Yuan Near 3-Year High After U.S. Tariff Ruling Now

Yuan Near 3-Year High After U.S. Tariff Ruling Now

Thu, February 26, 2026

Introduction

This week the Chinese yuan (CNY) registered notable gains, with onshore USD/CNY trading near its strongest levels in almost three years. Concrete policy signals from the People’s Bank of China (PBoC), sizeable exporters’ foreign exchange conversions and a landmark U.S. legal decision that eased trade uncertainty all combined to push the currency higher. The moves were accompanied by meaningful onshore–offshore rate spreads and shifts in liquidity—details that matter for active forex traders and risk managers.

What Drove the Yuan’s Rally This Week

PBoC fixing and exporters’ FX sales

On Feb. 25, the PBoC set a firm daily reference rate (the central parity) at 6.9321 per USD, a deliberate anchor that signalled policy support for a stronger yuan. Around the same time, heavy FX sell-offs by exporters converting dollar receipts into renminbi increased onshore yuan supply, which mechanically helped USD/CNY move lower. Think of the flow as a large tide: exporters’ conversions pumped yuan back into the domestic system, lifting the currency against the dollar.

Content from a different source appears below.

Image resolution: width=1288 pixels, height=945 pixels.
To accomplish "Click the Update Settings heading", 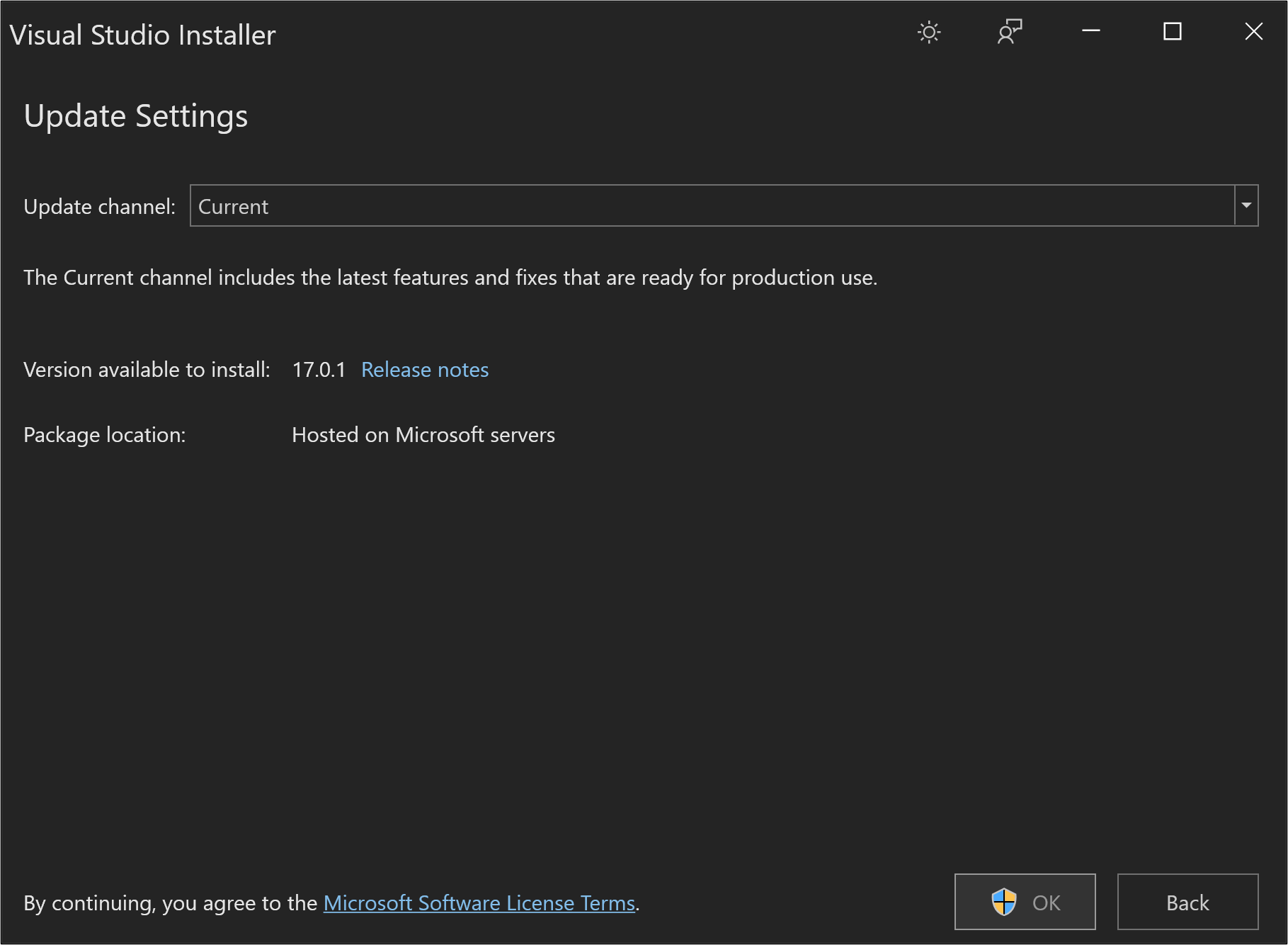I will (136, 116).
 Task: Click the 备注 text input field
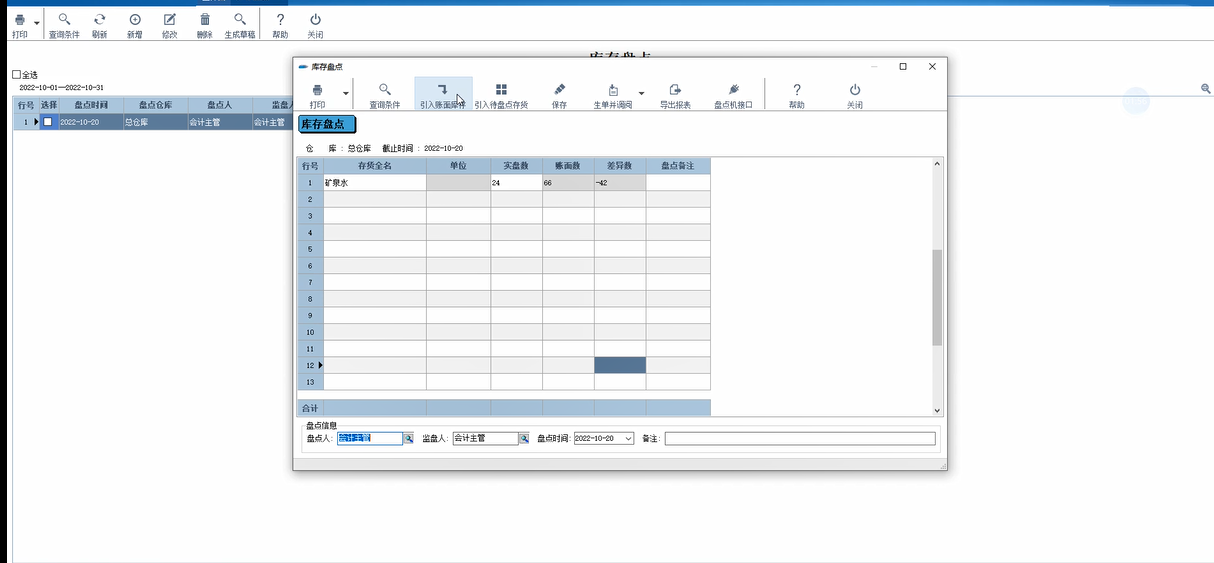(x=800, y=439)
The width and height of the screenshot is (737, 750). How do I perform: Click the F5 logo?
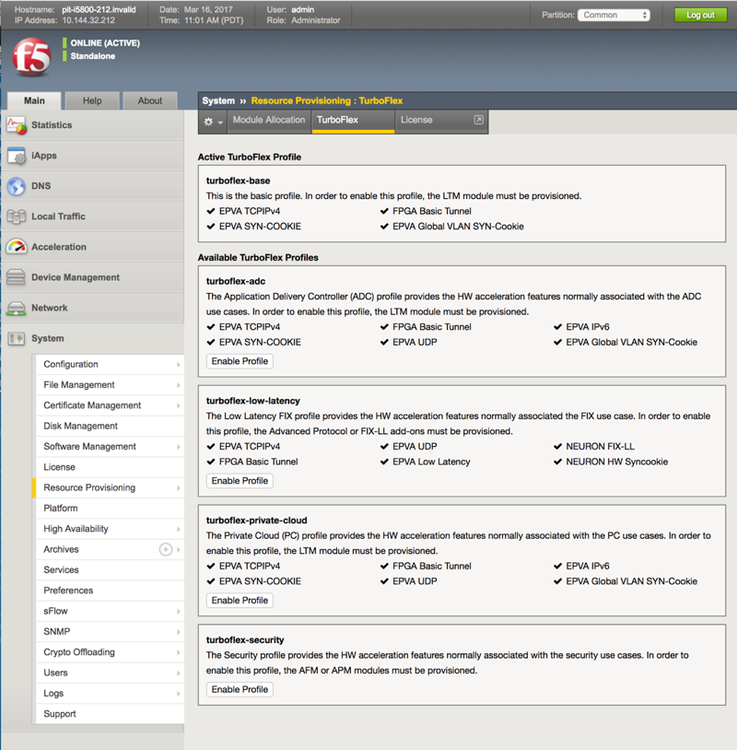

U.S. tariff ruling and broader dollar weakness

A U.S. Supreme Court decision this week rolled back uncertainty associated with certain tariffs. That outcome removed a downside risk for China’s export outlook and put downward pressure on the dollar. The U.S. Dollar Index (DXY) slid from recent highs toward the high-90s range, creating an external tailwind for emerging-market currencies including the yuan. The combination of weaker dollar demand and improved trade sentiment materially contributed to the yuan touching roughly 6.8672 per USD on Feb. 25, its strongest level in nearly three years.

Observed intraday and weekly levels

Earlier in the week, the onshore yuan opened stronger—around 6.8999 per USD on Feb. 23—and official weekly data (Fed H.10) showed the onshore band trading roughly between 6.90–6.92 for the week of Feb. 9–13. Platform quotes varied (onshore vs. offshore), reflecting liquidity fragmentation: mid-market feeds showed small but meaningful discrepancies across providers.

Trading Implications for USD/CNY and CNH

Monitor PBoC fixings closely

The daily reference rate is a significant tactical guide. A consistently firm fixing suggests the PBoC is tolerating—or encouraging—appreciation pressure. Traders should track fixings relative to market close to anticipate intraday directional bias and potential intervention thresholds.

Watch onshore vs offshore dynamics

Onshore (CNY) and offshore (CNH) channels can diverge when capital controls, liquidity or geopolitical headlines shift. Arbitrage opportunities can appear, but they carry execution and basis risk. Use tight execution windows and factor in rollover costs when exploiting cross-market spreads.

Positioning and risk management

Given the twin drivers of policy signaling and USD softness, medium-term directional trades favoring a stronger yuan may be viable. However, traders should hedge against abrupt shifts: watch U.S. macro prints (inflation, Fed commentary), commodity price swings and any sudden capital-control adjustments from Chinese authorities. Size positions conservatively and use stop limits to control drawdowns in a still-fragmented liquidity environment.

Conclusion

This week’s yuan appreciation was driven by concrete catalysts: a firm PBoC daily fixing, exporters’ FX conversions adding yuan liquidity, and a U.S. tariff ruling that reduced downside export risk while contributing to dollar weakness. For forex traders, the key takeaways are to monitor fixings, respect onshore–offshore spreads, and manage position sizing tightly. The current environment rewards disciplined execution and close attention to policy cues and U.S. macro developments.

Key data points recap: onshore high near 6.8672 per USD (Feb. 25); PBoC fixing at 6.9321; onshore open around 6.8999 (Feb. 23); Fed H.10 weekly range ~6.90–6.92.